Gang Gang Dance: ‘J-TREE’ review

What I Know:
Honestly, I’m not sure what I know about Gang Gang Dance on the basis that their Wikipedia page almost reads like a Nigel Tufnel monologue from Spinal Tap. Between referencing album titles such as Revival of the Shittest and including the sentence, “On July 22, 2009 Gang Gang Dance played on a Russian Ferry in Japanese waters with their friends the Boredoms during an eclipse” I am at a loss to decipher what is real and what isn’t.

What I’m fairly sure is true is that the band is an experimental four-piece from New York, led by singer Lizzi Bougatsos. And that is all.

What I Like:
Further online research about the band tends to focus on Bougatsos’ vocals and, listening through J-TREE, you can absolutely see why.

Hers is the sort of voice the word ‘ethereal’ was created for. We should probably have many more words too. Maybe, in the language angels use, there are; a bit like how Eskimos have 50 different words for snow.

The most obvious reference point, vocally, is Grimes – particularly in songs like Flesh Without Blood where she really lets it off the leash.

And yet, for all that I love Bougatsos’ contribution to this song, for once it’s not her voice that steals the limelight.

Towards the end, a 2017 interview clip is played.
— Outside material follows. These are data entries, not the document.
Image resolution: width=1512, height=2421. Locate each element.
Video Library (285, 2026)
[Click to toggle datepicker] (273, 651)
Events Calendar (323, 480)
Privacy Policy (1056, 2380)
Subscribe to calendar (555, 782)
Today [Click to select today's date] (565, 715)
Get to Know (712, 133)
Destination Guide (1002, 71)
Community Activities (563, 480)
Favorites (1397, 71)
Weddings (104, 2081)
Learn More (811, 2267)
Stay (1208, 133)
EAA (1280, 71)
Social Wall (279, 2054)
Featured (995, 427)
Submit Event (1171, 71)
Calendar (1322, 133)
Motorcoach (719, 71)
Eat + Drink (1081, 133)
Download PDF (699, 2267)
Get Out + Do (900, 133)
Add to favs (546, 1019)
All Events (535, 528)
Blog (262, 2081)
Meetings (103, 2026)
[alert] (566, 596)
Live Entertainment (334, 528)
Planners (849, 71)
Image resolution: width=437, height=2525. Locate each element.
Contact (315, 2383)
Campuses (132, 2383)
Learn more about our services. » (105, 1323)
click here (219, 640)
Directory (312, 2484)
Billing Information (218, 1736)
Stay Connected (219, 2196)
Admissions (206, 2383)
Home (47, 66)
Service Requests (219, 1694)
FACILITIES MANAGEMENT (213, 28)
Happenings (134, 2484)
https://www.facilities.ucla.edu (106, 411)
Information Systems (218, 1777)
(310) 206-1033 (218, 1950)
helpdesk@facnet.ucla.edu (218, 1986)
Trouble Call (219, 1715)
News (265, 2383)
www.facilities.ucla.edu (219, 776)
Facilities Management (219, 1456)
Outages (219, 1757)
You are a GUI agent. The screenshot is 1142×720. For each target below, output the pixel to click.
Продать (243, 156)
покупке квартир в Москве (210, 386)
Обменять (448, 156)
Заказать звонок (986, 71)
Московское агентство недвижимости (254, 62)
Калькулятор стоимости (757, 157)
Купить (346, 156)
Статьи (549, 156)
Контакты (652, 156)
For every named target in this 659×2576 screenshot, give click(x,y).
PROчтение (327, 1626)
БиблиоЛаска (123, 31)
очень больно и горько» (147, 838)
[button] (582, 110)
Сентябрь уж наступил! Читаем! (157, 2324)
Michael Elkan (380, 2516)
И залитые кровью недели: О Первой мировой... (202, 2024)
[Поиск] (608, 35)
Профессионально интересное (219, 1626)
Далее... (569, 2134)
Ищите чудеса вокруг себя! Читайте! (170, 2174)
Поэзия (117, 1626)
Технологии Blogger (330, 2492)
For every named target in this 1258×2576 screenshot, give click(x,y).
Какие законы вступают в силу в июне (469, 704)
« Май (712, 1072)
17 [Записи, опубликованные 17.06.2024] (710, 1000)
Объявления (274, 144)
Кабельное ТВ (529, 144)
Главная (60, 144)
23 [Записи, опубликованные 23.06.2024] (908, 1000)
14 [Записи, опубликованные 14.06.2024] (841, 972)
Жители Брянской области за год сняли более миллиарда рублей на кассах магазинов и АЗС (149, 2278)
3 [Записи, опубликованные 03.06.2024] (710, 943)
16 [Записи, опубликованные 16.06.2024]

The voice you hear is that of Shiyé Bidzííl – a member of the Standing Rock Sioux Tribe, speaking out against the construction of the Dakota Access Pipeline through an area the Native Americans hold to be sacred burial lands.

Half way through the interview, Bidzííl is interrupted as a herd of buffalo are seen stampeding out of nowhere. Its a moment that had a profound impact on Bougatsos, as she explains:

“The Shiyé sample captures a point in time that is not only a historical moment in the struggle of humankind within a state of heightened political chaos, but also a reminder that Nature is not passive… The stampede of buffalo was a reaction from the higher powers of Nature in response to the cries of a people who were fighting to maintain that spiritual alliance. Standing Rock was essentially a standoff between beings who believe that money is God versus beings who believe that Nature is God. I think Shiyé’s moment was an example of the natural world confirming that the latter is much closer to the truth.”

The fact that the stampede coincides with the song’s climax only makes the moment all the more moving.

The new album, from which J-TREE comes, Kazuashita is due to be released on 22nd June.